ロシアにおける新型コロナウイルス対策について:その2

2020/2/28
【ポイント】
●ロシアは最近の韓国,イラン,イタリアでの新型コロナウイルスの感染拡大を受けて,これら3国への旅行を控えることを強く勧めています。これら3国には,日本国外務省も感染症危険情報を発出しています。
●ロシアは,韓国およびイランからのフライトの制限,イラン人へのビザ発行手続きの一時停止などの措置を取ることを公表しました。
●現時点で,日本人に対するロシア入国規制は行われていません。
●モスクワ市内においては,検疫逃れの対策のため,地下鉄駅などでパスポートの提示を求められることが多くなりましたので,注意が必要です。

1.2月26日,ロシア首相府と,ロスパトレブナゾール(連邦消費者権利保護・福利分野監督庁)のホームページにおいて,韓国,イラン,イタリアにおける新型コロナウイルスの感染事例が急増しているとして,これら3国への旅行を控えることを強く勧めています。
これら3国については,日本国外務省も次の感染症危険情報を発出しています。
・韓国 大邱広域市及び慶尚北道清道郡 危険レベル2「不要不急の渡航中止」
・イラン 全土 危険レベル2「不要不急の渡航中止」
・イタリア ロンバルディア州,ヴェネト州,エミリア=ロマーニャ州 危険レベル1「十分注意」
○詳細は外務省海外安全ホームページをご覧ください。

2.ロシア首相府ホームページに2月28日に掲載された政令によると,ロシアへの感染拡大防止策として,韓国とイランからのフライトをモスクワ・シェレメチェボ空港のみに制限し,労働,研修,個人(親族等)訪問,観光,通過目的のイラン人に対するビザ手続きを一時停止することとしています。

3.現時点で,日本人に対するロシア入国規制は行われておらず,また,今後そのような措置が導入されるという具体的な情報にも接しておりません。

4.モスクワ市内においては,ロシア入国時の検疫で自主的な隔離を求められたにもかかわらずに外出している外国人を取り締まるために,地下鉄駅などでパスポートの提示を求められることが多くなっていますので,外出時は必ずパスポートを携行してください。また,提示を求められた際には日本国籍であることを強調してください。新型コロナウイルスの潜伏期間が14日間とされているため,必要であれば,ロシア入国印のある頁も提示してください。

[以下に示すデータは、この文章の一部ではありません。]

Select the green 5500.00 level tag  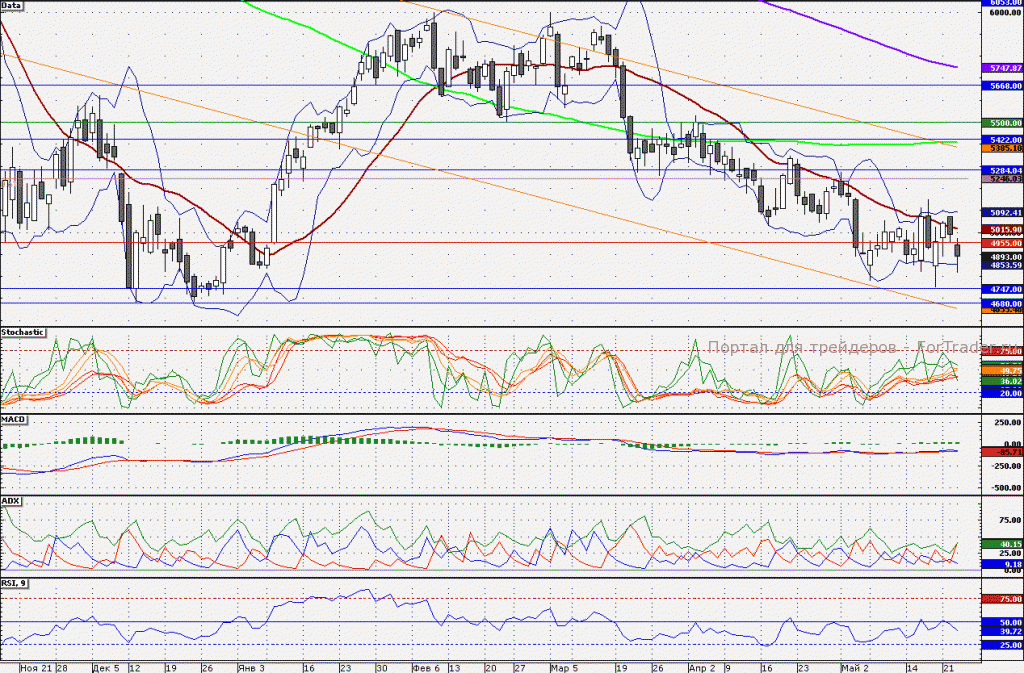pos(1002,123)
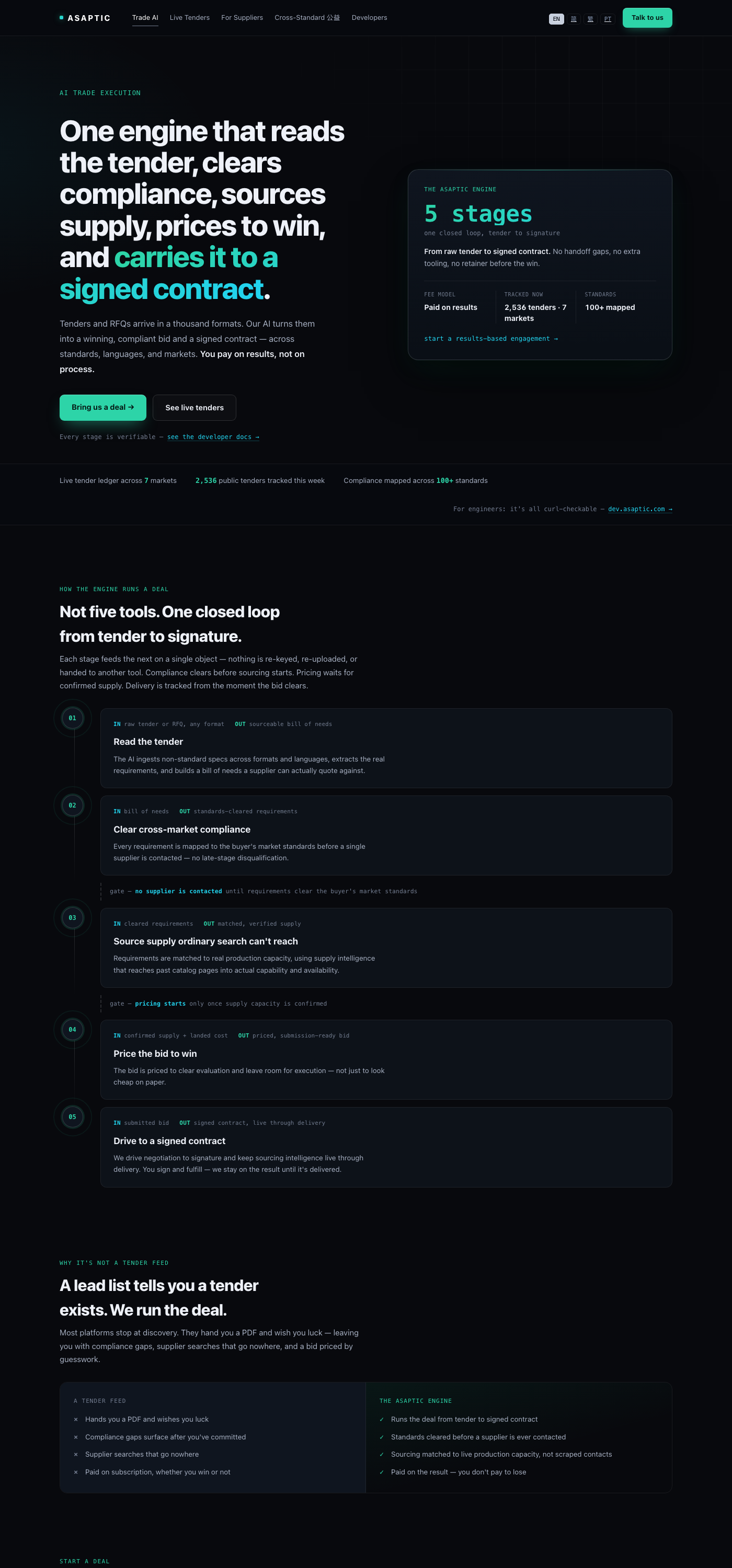This screenshot has width=732, height=1568.
Task: Switch language to PT
Action: click(x=607, y=19)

5.ロシア入国時に発熱している場合はもちろん,自身が発熱していなくとも,感染が疑われる渡航者と同じフライトに乗り合わせた等の理由により検疫を受け,実際に隔離された日本人の例も出ています。隔離された場合には遠慮することなく,速やかに下記電話番号までご一報ください。夜間,週末でも音声案内にそって操作すると日本語オペレーターが対応します。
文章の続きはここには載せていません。